Apr 5, 20225 min read

MLOps

Updated: Apr 25

The relative popularity of MLOps on Google for the past 5 years is shown below.

Introduction

In modern businesses, there is a large need for getting machine learning (ML) models into production. Some typical pitfalls include:

The project depends on a specific person, which has played a key role in development.
The architecture is too intertwined, so that changing one part might break another part.
Data drifts means that there often is a need for retraining.
Updating the models is done manually, which is time consuming.

MLOps is a work strategy that borrows concepts from traditional DevOps but is much more tailored towards machine learning. The goals of MLOps are:

To be able to faster experiment with many different ML models.
To effectively deploy ML solutions into production.
Assurance of model qualities such as performance metrics and explainable artificial intelligence.

Adopting MLOps can be beneficial. However, MLOps is not a step-by-step guide, but a concept that involves many elements. It is up to your company's specific use-case and goals which elements are most important.

DevOps

CI/CD

MLOps builds upon traditional DevOps. Therefore, continuous integration, continuous delivery, and deployment (CI/CD) pipelines are important. This is typically the setup of automated unit testing, such as GitHub Actions or similar SaaS solutions.

CI encourages team members to develop the code as a set of micro services. Breaking up the code into many different functional pieces is expedient because it is easier to understand the entire project, faster to develop. Automated unit testing can pick up errors in the code that are normally difficult to notice by the human eye. All in all, the end-product becomes more robust.

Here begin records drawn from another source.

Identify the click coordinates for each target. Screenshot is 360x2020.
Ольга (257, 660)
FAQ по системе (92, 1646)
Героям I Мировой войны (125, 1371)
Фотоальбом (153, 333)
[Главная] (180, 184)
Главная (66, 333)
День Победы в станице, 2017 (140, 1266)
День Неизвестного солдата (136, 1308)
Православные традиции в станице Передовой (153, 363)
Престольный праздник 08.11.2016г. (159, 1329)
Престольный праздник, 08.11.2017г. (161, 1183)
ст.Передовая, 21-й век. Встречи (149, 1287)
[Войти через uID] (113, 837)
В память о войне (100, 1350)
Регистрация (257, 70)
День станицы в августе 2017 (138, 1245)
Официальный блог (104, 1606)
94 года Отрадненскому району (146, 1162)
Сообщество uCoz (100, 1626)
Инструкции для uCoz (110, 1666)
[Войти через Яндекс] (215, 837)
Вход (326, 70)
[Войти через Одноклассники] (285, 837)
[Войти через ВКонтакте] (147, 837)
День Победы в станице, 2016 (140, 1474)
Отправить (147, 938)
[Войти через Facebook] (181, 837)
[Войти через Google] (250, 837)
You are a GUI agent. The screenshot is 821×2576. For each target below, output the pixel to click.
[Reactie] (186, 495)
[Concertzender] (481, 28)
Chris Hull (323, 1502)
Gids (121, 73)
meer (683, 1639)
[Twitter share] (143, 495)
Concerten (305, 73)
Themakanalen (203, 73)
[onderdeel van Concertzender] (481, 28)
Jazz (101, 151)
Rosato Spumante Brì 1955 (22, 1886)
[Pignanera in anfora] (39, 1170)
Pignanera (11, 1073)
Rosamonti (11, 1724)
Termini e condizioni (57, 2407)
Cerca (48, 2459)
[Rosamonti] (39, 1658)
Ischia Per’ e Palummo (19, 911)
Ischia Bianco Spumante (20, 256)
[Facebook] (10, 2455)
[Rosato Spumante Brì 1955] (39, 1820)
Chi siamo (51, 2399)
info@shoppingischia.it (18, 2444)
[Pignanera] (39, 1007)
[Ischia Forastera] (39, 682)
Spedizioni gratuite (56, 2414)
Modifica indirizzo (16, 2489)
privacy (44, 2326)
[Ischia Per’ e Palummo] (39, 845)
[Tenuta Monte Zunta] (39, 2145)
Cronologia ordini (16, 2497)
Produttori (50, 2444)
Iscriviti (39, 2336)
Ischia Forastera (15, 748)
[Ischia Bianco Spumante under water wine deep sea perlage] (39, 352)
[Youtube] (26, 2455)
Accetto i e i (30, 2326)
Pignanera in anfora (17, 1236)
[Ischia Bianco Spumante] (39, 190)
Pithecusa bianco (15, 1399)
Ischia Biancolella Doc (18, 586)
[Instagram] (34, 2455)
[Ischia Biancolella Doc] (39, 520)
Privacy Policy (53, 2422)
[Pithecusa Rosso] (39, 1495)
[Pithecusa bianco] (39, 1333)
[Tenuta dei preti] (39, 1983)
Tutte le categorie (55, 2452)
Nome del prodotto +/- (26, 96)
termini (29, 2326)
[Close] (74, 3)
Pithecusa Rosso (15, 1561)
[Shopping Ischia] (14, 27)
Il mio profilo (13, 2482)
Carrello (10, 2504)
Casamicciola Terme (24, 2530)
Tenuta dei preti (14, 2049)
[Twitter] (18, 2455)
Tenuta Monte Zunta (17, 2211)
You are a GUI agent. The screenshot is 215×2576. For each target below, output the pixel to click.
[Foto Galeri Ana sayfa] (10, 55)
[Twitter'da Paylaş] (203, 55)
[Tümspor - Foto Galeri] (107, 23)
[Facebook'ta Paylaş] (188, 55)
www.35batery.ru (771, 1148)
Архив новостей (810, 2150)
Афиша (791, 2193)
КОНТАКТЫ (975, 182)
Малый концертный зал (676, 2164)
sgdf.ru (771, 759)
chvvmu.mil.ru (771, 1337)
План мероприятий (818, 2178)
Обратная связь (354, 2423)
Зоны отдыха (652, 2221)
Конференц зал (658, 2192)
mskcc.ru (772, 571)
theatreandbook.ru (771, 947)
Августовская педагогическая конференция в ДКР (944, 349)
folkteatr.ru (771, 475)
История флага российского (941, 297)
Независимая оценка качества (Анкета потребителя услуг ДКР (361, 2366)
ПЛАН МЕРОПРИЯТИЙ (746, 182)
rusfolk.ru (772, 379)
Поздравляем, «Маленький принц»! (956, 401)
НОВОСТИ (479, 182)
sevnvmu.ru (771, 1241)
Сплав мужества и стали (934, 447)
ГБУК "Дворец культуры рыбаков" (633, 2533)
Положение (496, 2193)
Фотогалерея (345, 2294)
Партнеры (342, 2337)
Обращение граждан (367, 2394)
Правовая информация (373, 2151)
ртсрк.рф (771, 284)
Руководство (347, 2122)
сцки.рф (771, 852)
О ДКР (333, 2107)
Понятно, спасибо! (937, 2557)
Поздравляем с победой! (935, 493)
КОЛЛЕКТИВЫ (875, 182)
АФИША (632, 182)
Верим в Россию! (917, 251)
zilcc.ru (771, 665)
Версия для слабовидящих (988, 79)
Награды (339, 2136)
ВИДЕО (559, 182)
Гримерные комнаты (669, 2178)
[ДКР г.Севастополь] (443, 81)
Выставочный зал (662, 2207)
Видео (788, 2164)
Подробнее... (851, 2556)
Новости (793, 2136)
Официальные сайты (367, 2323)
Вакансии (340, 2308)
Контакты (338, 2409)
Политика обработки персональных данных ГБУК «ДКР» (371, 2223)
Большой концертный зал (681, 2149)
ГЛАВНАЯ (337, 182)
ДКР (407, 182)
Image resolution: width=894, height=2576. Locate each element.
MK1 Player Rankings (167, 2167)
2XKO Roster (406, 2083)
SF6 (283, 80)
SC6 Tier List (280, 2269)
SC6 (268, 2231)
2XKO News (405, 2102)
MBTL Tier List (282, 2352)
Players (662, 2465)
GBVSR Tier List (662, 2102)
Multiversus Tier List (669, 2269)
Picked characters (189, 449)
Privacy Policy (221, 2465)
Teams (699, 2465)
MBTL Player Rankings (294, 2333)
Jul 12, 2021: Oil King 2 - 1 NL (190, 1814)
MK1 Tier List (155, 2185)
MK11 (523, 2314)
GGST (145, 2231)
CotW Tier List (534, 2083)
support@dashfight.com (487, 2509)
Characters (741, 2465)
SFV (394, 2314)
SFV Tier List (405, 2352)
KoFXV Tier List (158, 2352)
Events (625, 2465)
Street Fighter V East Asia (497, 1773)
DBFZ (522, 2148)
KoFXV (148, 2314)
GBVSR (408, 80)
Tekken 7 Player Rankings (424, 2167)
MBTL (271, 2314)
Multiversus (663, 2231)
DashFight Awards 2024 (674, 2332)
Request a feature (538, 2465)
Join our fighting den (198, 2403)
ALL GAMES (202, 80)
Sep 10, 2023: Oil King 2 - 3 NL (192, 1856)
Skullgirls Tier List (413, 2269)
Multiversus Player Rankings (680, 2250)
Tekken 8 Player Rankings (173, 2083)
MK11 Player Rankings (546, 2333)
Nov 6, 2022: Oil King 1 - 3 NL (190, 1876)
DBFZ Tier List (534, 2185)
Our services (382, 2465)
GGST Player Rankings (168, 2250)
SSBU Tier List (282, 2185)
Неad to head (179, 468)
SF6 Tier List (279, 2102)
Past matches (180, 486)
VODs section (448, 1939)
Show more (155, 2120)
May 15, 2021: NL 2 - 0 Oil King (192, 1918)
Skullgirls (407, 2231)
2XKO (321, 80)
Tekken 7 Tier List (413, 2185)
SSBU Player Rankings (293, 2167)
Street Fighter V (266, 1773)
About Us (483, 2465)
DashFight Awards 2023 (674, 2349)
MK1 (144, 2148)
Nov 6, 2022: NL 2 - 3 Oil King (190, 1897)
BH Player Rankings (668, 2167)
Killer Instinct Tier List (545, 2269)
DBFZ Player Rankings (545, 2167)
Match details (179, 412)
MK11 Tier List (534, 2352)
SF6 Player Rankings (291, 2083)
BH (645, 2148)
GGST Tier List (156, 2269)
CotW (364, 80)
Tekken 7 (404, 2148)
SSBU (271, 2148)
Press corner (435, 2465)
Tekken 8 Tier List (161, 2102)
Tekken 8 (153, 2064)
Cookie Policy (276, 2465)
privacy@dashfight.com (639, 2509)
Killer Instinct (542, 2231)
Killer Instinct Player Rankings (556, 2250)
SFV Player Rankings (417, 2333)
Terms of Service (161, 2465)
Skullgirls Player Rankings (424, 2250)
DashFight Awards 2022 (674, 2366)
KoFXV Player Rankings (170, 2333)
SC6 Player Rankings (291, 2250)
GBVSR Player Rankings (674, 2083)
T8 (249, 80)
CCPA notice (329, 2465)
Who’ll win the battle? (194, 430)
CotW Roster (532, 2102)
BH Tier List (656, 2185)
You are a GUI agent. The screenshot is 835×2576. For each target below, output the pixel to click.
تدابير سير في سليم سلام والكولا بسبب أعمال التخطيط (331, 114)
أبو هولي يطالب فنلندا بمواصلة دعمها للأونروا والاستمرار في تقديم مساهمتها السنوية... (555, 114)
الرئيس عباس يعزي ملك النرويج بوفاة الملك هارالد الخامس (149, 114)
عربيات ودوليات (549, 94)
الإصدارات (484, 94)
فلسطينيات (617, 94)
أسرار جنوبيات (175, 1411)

CD manages the delivery of the code to different environments, such as staging/testing and then deployment into production, in an automated manner. Version control is a cornerstone for this concept.

Infrastructure as Code

Infrastructure as code (IaC) is setting up scripts that deploy your cloud resources. In other words, IaC manages your cloud infrastructure in a declarative manner instead of using the web interfaces (Azure portal, Google Cloud console, etc.) This minimizes the chance of human errors and makes it much simpler to reuse and redeploy everything ranging from a single resource up to complex cloud architectures. A popular IaC software is Hashicorp's terraform, and its role is illustrated below.

A common first step in implementing IaC is to put the files in a Git repository (GitHub, Gitlab, etc.) The next step is then to set up a service which reads these files, e.g., Azure Pipelines, and deploys cloud resources to the respective cloud provider.

ML Pipelines

MLOps is typically considered a cross-field between data science, data engineering and DevOps. The main difference between software development and machine learning development is that the latter needs to be constantly changing and evolving due to its dependency on real-world data. To minimize the amount of work that needs to be done, one should use reusable pipelines.

Setting up automated data ingestion and data processing pipelines allows for reusability. This is a job for a data engineer, and it is fundamental for any ML project. It involves gathering, cleaning, and combining data from many sources. On Azure Machine Learning, data processing pipelines can include common steps such as removing or substituting missing data, one-hot encoding, splitting up data, normalization, standardization and much more. When experimenting with different models, you learn a lot about what works and what does not. Experimenting with models is the ML engineer's job. To keep track of this process, training pipelines can be set up. These can be used for automated training of new models (scheduled or triggered), and it supplies reusability and reproducibility. Some common features are k-fold cross validation, tuning of hyperparameters, stopping criterions, and logging along the way.

Explainable Artificial Intelligence

The term explainable AI (XAI) has come alongside AI and the many discussions surrounding it. Developing advanced ML models has demonstrated superhuman performance in specific domains. However, the models are often considered black boxes, which means that they are hard to interpret. For critical or sensitive domains such as health, there is an immense value in increased understanding of the models.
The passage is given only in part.